* _Request_:
Copy the entries below back out line for line, changing nothing.

* _Extracted entries_:
------------------------------------------------
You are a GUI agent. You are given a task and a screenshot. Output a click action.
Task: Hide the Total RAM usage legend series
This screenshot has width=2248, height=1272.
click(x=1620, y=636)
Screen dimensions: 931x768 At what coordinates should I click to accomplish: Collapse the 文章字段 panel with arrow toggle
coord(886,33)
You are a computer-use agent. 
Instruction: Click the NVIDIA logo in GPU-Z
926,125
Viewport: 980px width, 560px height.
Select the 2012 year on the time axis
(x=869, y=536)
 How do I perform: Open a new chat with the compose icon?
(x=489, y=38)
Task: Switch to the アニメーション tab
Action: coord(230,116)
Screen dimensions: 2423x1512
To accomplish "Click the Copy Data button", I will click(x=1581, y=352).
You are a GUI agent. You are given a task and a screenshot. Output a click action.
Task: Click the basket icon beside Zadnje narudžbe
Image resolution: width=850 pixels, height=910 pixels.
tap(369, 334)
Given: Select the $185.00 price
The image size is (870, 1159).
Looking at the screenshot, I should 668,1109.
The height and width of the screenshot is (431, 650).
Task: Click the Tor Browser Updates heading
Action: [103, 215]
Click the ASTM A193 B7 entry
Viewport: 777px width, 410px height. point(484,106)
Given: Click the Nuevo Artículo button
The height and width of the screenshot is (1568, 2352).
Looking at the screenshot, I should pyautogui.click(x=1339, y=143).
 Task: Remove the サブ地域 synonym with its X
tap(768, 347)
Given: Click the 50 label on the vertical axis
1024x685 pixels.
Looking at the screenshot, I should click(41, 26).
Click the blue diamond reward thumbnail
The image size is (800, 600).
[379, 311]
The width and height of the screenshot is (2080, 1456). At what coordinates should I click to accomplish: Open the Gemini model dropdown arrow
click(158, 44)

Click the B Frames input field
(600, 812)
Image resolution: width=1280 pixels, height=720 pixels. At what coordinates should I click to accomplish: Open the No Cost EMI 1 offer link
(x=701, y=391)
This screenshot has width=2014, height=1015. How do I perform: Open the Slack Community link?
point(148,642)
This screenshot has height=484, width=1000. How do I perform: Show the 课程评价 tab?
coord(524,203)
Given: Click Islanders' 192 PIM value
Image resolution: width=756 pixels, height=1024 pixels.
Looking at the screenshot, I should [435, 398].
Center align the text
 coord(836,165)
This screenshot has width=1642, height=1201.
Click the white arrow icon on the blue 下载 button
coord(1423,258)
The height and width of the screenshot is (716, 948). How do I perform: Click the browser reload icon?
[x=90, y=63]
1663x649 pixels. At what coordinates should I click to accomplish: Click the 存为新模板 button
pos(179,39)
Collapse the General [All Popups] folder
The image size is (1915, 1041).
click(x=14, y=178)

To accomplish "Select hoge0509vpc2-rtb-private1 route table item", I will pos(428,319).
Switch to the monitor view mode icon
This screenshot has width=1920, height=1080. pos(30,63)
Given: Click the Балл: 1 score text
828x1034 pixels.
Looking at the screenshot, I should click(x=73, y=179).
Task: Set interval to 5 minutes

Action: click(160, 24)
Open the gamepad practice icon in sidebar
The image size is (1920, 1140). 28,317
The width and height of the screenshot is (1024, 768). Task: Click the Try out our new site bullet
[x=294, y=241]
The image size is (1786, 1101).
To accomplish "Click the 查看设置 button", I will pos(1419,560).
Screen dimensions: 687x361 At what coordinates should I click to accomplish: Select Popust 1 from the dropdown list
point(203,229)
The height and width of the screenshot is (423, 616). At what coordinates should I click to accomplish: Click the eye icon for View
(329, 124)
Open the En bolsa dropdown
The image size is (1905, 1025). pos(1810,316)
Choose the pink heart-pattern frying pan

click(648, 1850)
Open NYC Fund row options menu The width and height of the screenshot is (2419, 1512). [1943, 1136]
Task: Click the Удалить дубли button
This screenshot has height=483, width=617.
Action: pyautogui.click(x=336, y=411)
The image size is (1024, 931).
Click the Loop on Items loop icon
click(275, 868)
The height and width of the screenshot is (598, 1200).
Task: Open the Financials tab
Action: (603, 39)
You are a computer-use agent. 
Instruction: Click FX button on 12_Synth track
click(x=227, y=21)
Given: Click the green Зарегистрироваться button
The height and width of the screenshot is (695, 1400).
------------------------------------------------
* _Complete output_:
You are a GUI agent. You are given a task and a screenshot. Output a click action.
Task: Hide the Total RAM usage legend series
This screenshot has width=2248, height=1272.
click(x=1620, y=636)
Screen dimensions: 931x768 At what coordinates should I click to accomplish: Collapse the 文章字段 panel with arrow toggle
coord(886,33)
You are a computer-use agent. 
Instruction: Click the NVIDIA logo in GPU-Z
926,125
Viewport: 980px width, 560px height.
Select the 2012 year on the time axis
(x=869, y=536)
 How do I perform: Open a new chat with the compose icon?
(x=489, y=38)
Task: Switch to the アニメーション tab
Action: coord(230,116)
Screen dimensions: 2423x1512
To accomplish "Click the Copy Data button", I will click(x=1581, y=352).
You are a GUI agent. You are given a task and a screenshot. Output a click action.
Task: Click the basket icon beside Zadnje narudžbe
Image resolution: width=850 pixels, height=910 pixels.
tap(369, 334)
Given: Select the $185.00 price
The image size is (870, 1159).
Looking at the screenshot, I should 668,1109.
The height and width of the screenshot is (431, 650).
Task: Click the Tor Browser Updates heading
Action: [103, 215]
Click the ASTM A193 B7 entry
Viewport: 777px width, 410px height. point(484,106)
Given: Click the Nuevo Artículo button
The height and width of the screenshot is (1568, 2352).
Looking at the screenshot, I should pyautogui.click(x=1339, y=143).
 Task: Remove the サブ地域 synonym with its X
tap(768, 347)
Given: Click the 50 label on the vertical axis
1024x685 pixels.
Looking at the screenshot, I should click(41, 26).
Click the blue diamond reward thumbnail
The image size is (800, 600).
[379, 311]
The width and height of the screenshot is (2080, 1456). At what coordinates should I click to accomplish: Open the Gemini model dropdown arrow
click(158, 44)

Click the B Frames input field
(600, 812)
Image resolution: width=1280 pixels, height=720 pixels. At what coordinates should I click to accomplish: Open the No Cost EMI 1 offer link
(x=701, y=391)
This screenshot has width=2014, height=1015. How do I perform: Open the Slack Community link?
point(148,642)
This screenshot has height=484, width=1000. How do I perform: Show the 课程评价 tab?
coord(524,203)
Given: Click Islanders' 192 PIM value
Image resolution: width=756 pixels, height=1024 pixels.
Looking at the screenshot, I should [435, 398].
Center align the text
 coord(836,165)
This screenshot has width=1642, height=1201.
Click the white arrow icon on the blue 下载 button
coord(1423,258)
The height and width of the screenshot is (716, 948). How do I perform: Click the browser reload icon?
[x=90, y=63]
1663x649 pixels. At what coordinates should I click to accomplish: Click the 存为新模板 button
pos(179,39)
Collapse the General [All Popups] folder
The image size is (1915, 1041).
click(x=14, y=178)

To accomplish "Select hoge0509vpc2-rtb-private1 route table item", I will pos(428,319).
Switch to the monitor view mode icon
This screenshot has width=1920, height=1080. pos(30,63)
Given: Click the Балл: 1 score text
828x1034 pixels.
Looking at the screenshot, I should click(x=73, y=179).
Task: Set interval to 5 minutes

Action: click(160, 24)
Open the gamepad practice icon in sidebar
The image size is (1920, 1140). 28,317
The width and height of the screenshot is (1024, 768). Task: Click the Try out our new site bullet
[x=294, y=241]
The image size is (1786, 1101).
To accomplish "Click the 查看设置 button", I will pos(1419,560).
Screen dimensions: 687x361 At what coordinates should I click to accomplish: Select Popust 1 from the dropdown list
point(203,229)
The height and width of the screenshot is (423, 616). At what coordinates should I click to accomplish: Click the eye icon for View
(329, 124)
Open the En bolsa dropdown
The image size is (1905, 1025). pos(1810,316)
Choose the pink heart-pattern frying pan

click(648, 1850)
Open NYC Fund row options menu The width and height of the screenshot is (2419, 1512). [1943, 1136]
Task: Click the Удалить дубли button
This screenshot has height=483, width=617.
Action: pyautogui.click(x=336, y=411)
The image size is (1024, 931).
Click the Loop on Items loop icon
click(275, 868)
The height and width of the screenshot is (598, 1200).
Task: Open the Financials tab
Action: (603, 39)
You are a computer-use agent. 
Instruction: Click FX button on 12_Synth track
click(x=227, y=21)
Given: Click the green Зарегистрироваться button
The height and width of the screenshot is (695, 1400).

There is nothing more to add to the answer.